[Data items]
______________________________

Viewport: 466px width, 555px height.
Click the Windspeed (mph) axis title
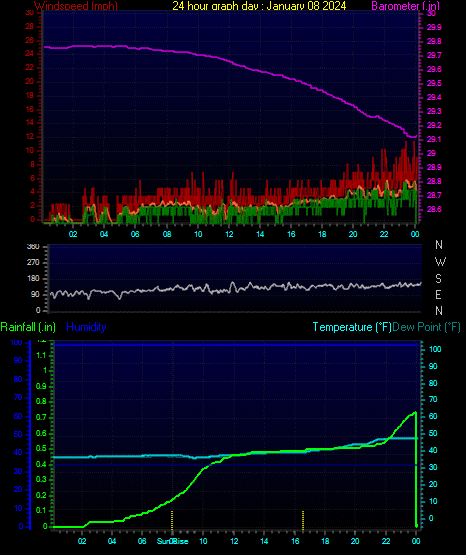(x=76, y=6)
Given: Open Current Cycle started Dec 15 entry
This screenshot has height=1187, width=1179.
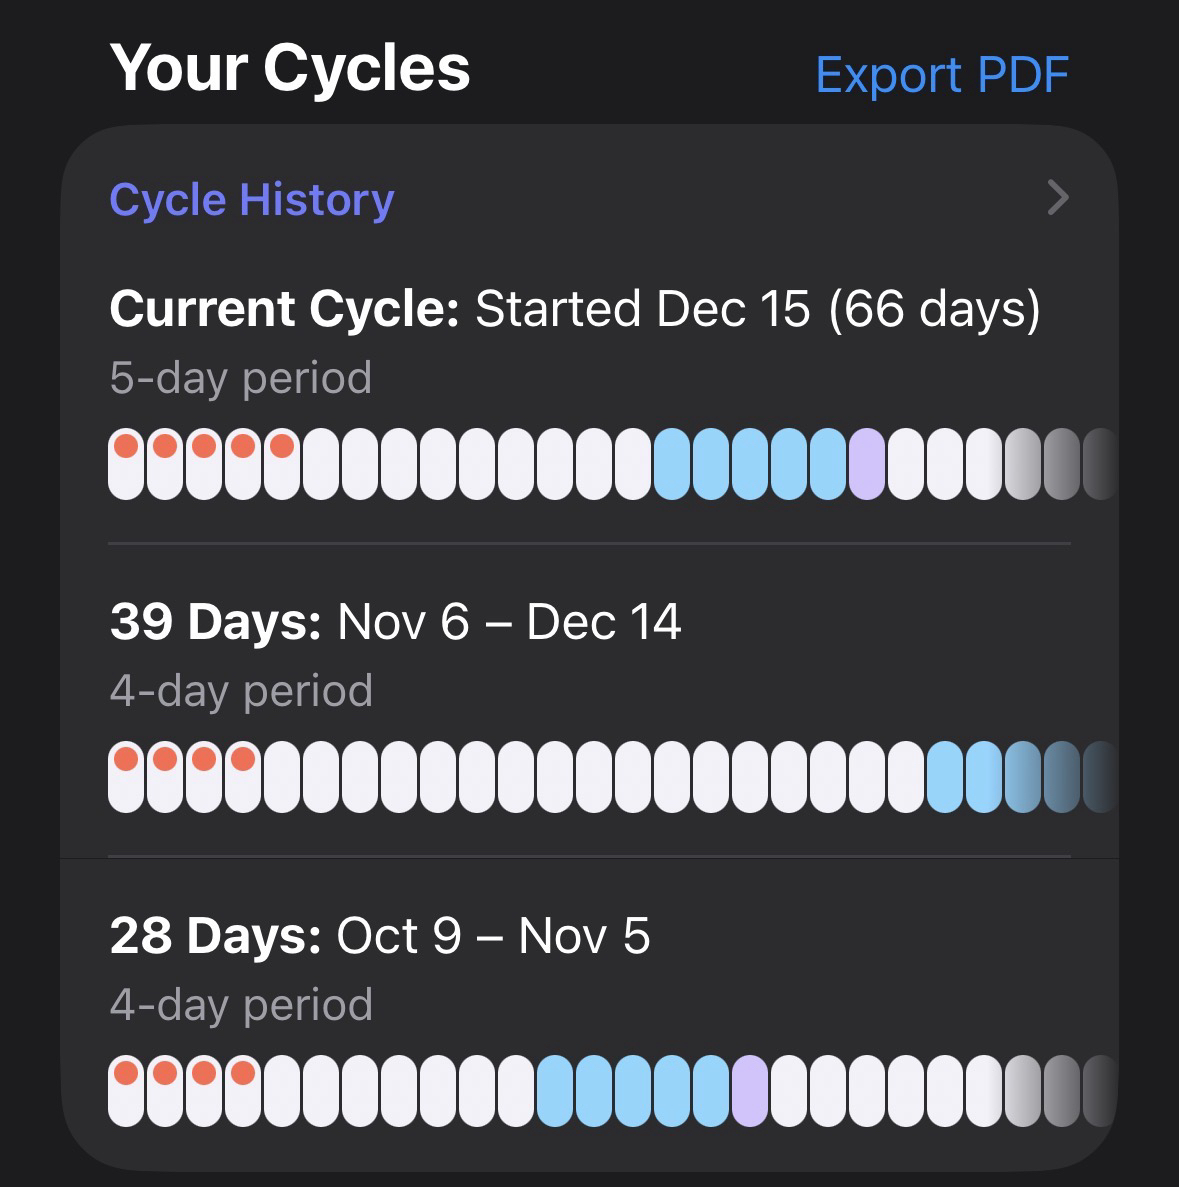Looking at the screenshot, I should (x=574, y=308).
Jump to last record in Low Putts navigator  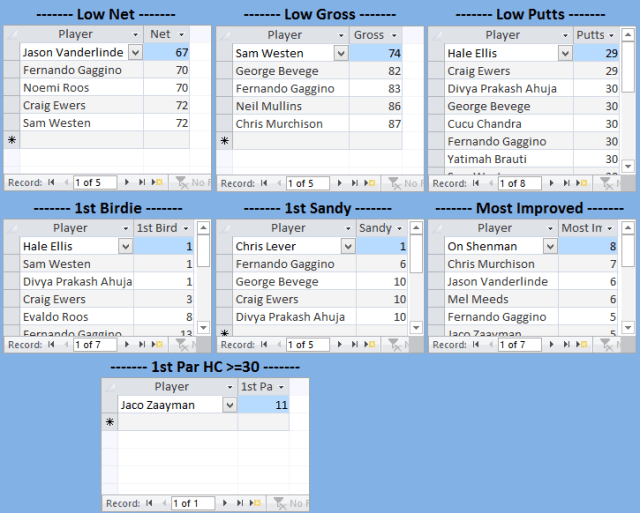pos(567,183)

______________________________

• [Goal]:
Copy every line of the records above that contains the string "height". Treat the match as case-sensitive.

• [Worked answer]:
Viewport: 466px width, 555px height.
This screenshot has height=1187, width=1179.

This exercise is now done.